PTFP however noted that the monthly revenue was in relation to Nigeria’s current electricity generation capacity which hovers around 3,500 to 4,000 megawatts (MW).
This came as the Nigerian National Petroleum Corporation(NNPC) has expressed its determination to deliver commercial value for the federal government gas revolution agenda in order to ensure efficient gas–to-power, gas-to-industry and sufficient gas for domestic consumption.
The Chairman of PTFP, Beks Dagogo-Jack, disclosed this in Abuja at a roundtable meeting of chief executive officers of various government agencies in the Nigerian oil, gas, power and finance sectors.
The meeting was convened at the instance of the Nigerian Content Development Management Board (NCDMB) to build linkages between critical agencies whose activities have good impacts on the overall economic programme of the federal government especially with regards to building up Nigeria’s in-country capacities across various sectors and creating jobs for Nigerians.
While justifying the federal government’s decision to pay off workers of defunct Power Holding Company of Nigeria (PHCN) as part of its privatisation programme for the power sector, Dagogo-Jack said: “If we were reluctant to pay off labour because of the huge demands they were asking, you have to look at the future.
And when you realise that on a monthly basis, our invoice at the current energy level is in the order of N23 billion, it means that in about 12 to 13 months, the market would have returned that amount of money and so there was no need to stay and fight labour over that money when there is darkness in the country.”
He noted that the country’s power sector requires the level of political will that it garnered in the run-off to the PHCN privatisation to sustain its growth, adding: “Typically, it is very difficult to move from where we are to where want to be. When I hear people talk about constant power supply as soon as we privatise, I tell them that it is a gradual process and it is the same in all of the country’s that have undertaken this sort of reform, we need the level of political will garnered in the privatisation process to sustain the growth of the market now.”

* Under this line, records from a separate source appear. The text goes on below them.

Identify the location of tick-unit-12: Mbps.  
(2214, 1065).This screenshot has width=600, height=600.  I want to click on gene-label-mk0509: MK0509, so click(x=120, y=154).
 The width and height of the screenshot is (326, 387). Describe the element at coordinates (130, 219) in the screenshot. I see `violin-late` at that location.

On the other hand, the Executive Secretary of NCDMB, Earnest Nwapa, stated that the meeting was called essentially to build synergy on the implementation local content development across major sectors of Nigeria’s economy.
Nwapa said: “We are public sector agencies working for the same federal government under the same transformation agenda of the government and in our case in the oil and gas industry, we have been able to structure an implementation programme for the local content and make a modest success off it and we felt that to take it to the entire economy, we need to mobilise other key sectors like power, telecoms, insurance.
“That is why we felt that it is important to bring the very tops of these agencies that we call linkage agencies to come together and lets actually sit down to say that if the minister of petroleum can fix this within her industry, why don’t we take it around the entire economy.
“So, it has been very exciting and all the CEOs are committed to transferring the practice of local content into their activities but more importantly, to bring the linkages and let us see and learn from the lessons from the experience of each other especially with what the local content has done for the Nigerian oil and gas industry so that it can permeate the nation’s economy.
“We have not gotten 100 per cent of the local content potential in the oil and gas industry but we can do that when we expand the market share across board. Why should we import pipes for our water supply works but use made in Nigeria pipes for oil and gas operations? We should use the same pipes in the water sector too. We need to take the culture beyond the oil and gas sector so that other sectors can benefit and Nigerians can have jobs.”